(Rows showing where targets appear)
------------------------------------------------------------------------
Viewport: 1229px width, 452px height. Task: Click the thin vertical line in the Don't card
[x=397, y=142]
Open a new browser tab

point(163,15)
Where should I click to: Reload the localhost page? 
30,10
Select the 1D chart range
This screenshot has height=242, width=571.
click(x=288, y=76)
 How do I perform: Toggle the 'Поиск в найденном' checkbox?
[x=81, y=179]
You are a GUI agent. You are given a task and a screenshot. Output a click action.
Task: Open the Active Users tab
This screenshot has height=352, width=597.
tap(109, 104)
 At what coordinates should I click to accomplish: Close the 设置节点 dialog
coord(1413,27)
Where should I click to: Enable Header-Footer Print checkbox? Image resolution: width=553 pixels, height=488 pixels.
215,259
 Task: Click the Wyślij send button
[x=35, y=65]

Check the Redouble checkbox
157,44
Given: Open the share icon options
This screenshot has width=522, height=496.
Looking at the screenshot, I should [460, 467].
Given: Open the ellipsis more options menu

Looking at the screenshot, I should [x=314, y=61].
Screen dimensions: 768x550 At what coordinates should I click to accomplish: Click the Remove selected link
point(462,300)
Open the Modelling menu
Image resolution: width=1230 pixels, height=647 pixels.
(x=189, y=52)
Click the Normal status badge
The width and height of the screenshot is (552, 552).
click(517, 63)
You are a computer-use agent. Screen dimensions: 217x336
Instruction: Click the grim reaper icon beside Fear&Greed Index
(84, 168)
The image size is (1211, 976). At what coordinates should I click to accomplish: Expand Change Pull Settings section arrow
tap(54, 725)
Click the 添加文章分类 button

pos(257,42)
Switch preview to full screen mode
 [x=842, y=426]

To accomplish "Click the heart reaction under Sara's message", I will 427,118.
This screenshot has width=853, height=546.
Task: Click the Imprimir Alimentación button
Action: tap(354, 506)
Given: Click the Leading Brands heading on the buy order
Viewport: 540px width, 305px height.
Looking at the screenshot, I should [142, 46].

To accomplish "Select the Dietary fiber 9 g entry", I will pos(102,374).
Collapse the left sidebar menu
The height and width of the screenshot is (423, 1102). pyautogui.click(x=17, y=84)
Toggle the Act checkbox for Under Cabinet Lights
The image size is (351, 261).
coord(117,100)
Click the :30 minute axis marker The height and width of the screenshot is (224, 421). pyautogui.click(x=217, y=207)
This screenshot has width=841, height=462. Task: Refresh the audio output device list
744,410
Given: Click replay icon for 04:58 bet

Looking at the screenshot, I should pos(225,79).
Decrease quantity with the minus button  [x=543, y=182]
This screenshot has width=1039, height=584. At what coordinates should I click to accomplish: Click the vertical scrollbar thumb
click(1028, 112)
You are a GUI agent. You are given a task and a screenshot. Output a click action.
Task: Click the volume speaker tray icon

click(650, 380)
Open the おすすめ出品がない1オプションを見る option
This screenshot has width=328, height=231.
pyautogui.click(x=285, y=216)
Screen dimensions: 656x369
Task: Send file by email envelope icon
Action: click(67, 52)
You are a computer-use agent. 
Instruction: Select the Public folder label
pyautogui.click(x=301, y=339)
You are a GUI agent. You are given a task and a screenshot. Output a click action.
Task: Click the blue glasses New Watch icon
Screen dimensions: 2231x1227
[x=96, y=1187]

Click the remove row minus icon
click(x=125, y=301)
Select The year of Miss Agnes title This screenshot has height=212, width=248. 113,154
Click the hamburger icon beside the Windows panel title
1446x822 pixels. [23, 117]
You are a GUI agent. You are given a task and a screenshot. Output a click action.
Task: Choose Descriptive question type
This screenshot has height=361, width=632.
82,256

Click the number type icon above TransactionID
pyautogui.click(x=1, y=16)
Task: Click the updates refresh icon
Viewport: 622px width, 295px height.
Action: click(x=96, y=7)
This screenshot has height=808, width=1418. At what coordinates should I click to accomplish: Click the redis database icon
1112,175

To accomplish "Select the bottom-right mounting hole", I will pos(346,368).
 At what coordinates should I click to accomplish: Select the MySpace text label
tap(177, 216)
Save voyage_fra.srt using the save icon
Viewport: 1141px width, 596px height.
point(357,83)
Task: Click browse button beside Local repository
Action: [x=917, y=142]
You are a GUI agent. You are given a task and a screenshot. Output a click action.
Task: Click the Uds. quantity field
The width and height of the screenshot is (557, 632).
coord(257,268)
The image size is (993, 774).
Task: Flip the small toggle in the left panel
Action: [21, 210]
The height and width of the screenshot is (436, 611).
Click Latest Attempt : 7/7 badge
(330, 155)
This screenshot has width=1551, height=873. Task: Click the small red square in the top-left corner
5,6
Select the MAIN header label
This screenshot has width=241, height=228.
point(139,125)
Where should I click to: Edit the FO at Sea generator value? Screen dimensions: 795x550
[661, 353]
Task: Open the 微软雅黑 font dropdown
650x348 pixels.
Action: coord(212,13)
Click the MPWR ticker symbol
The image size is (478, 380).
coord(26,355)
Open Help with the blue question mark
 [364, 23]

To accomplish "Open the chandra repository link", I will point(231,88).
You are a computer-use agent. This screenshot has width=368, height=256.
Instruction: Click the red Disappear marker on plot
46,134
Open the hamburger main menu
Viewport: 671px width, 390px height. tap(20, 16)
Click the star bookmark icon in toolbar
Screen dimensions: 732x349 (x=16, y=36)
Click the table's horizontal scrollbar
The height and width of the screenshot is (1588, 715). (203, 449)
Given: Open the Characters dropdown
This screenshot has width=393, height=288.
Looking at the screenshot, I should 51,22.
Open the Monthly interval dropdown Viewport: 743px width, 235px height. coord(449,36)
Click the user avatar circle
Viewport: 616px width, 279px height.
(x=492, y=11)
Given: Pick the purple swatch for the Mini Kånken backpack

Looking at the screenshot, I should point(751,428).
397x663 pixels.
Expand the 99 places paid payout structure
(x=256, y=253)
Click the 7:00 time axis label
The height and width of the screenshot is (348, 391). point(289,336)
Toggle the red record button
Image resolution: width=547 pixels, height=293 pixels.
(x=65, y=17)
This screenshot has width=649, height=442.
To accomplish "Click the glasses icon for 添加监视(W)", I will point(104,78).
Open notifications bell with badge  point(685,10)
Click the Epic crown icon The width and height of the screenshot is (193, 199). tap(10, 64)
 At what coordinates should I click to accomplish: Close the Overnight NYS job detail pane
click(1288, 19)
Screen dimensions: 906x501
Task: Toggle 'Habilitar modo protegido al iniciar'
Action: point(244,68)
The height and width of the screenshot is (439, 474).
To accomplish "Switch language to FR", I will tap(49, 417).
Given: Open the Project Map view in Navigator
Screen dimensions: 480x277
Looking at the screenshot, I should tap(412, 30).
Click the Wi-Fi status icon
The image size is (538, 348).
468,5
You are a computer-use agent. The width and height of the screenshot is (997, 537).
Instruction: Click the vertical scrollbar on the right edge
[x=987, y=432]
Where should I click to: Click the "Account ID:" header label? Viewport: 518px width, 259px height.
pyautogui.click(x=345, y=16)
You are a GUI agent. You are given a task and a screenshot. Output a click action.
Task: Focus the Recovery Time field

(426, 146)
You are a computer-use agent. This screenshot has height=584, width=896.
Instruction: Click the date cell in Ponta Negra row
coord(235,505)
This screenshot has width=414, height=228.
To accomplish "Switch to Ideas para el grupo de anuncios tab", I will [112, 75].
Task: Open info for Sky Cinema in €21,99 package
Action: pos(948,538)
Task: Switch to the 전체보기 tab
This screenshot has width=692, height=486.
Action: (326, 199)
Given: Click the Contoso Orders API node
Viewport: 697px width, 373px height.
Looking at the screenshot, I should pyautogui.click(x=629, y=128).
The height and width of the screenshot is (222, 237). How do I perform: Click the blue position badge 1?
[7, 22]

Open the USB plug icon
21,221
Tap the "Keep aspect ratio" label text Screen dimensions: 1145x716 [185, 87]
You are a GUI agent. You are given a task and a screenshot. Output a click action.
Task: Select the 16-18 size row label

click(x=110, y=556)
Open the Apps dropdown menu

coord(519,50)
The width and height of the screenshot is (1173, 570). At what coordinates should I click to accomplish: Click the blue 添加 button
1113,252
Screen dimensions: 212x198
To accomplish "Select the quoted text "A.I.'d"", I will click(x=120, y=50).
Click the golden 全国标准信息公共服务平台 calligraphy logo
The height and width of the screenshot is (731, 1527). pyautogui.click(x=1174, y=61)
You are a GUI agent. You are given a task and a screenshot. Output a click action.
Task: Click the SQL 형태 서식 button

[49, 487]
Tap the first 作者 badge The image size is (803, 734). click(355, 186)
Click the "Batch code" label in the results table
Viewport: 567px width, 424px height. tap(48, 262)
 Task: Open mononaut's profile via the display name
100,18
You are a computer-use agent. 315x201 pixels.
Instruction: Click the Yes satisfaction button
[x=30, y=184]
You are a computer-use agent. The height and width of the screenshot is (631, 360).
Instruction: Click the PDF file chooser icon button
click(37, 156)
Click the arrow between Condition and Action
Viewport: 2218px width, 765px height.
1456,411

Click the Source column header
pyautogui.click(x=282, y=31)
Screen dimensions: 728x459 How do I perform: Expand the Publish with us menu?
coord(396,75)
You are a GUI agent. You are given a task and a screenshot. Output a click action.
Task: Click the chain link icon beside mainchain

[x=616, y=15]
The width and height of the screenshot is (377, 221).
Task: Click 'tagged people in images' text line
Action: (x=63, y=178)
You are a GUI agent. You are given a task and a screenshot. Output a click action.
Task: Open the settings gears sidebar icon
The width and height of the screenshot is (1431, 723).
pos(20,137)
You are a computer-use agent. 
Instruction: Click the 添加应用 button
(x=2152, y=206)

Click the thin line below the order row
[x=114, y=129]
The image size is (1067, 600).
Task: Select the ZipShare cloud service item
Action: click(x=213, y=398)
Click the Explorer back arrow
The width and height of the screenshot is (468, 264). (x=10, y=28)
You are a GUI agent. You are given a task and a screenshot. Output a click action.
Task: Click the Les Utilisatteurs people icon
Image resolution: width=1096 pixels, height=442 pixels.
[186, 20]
------------------------------------------------------------------------
Exercise —
Rewrite the lines between the one holding "The height and width of the screenshot is (436, 611)." and the one holding "(x=256, y=253)", inclusive, with "dropdown" replaced by "drop-down menu" and all else unchanged.

Expected answer —
The height and width of the screenshot is (436, 611).
Click Latest Attempt : 7/7 badge
(330, 155)
This screenshot has width=1551, height=873. Task: Click the small red square in the top-left corner
5,6
Select the MAIN header label
This screenshot has width=241, height=228.
point(139,125)
Where should I click to: Edit the FO at Sea generator value? Screen dimensions: 795x550
[661, 353]
Task: Open the 微软雅黑 font drop-down menu
650x348 pixels.
Action: coord(212,13)
Click the MPWR ticker symbol
The image size is (478, 380).
coord(26,355)
Open Help with the blue question mark
 [364, 23]

To accomplish "Open the chandra repository link", I will point(231,88).
You are a computer-use agent. This screenshot has width=368, height=256.
Instruction: Click the red Disappear marker on plot
46,134
Open the hamburger main menu
Viewport: 671px width, 390px height. tap(20, 16)
Click the star bookmark icon in toolbar
Screen dimensions: 732x349 (x=16, y=36)
Click the table's horizontal scrollbar
The height and width of the screenshot is (1588, 715). (203, 449)
Given: Open the Characters drop-down menu
This screenshot has width=393, height=288.
Looking at the screenshot, I should 51,22.
Open the Monthly interval drop-down menu Viewport: 743px width, 235px height. coord(449,36)
Click the user avatar circle
Viewport: 616px width, 279px height.
(x=492, y=11)
Given: Pick the purple swatch for the Mini Kånken backpack

Looking at the screenshot, I should point(751,428).
397x663 pixels.
Expand the 99 places paid payout structure
(x=256, y=253)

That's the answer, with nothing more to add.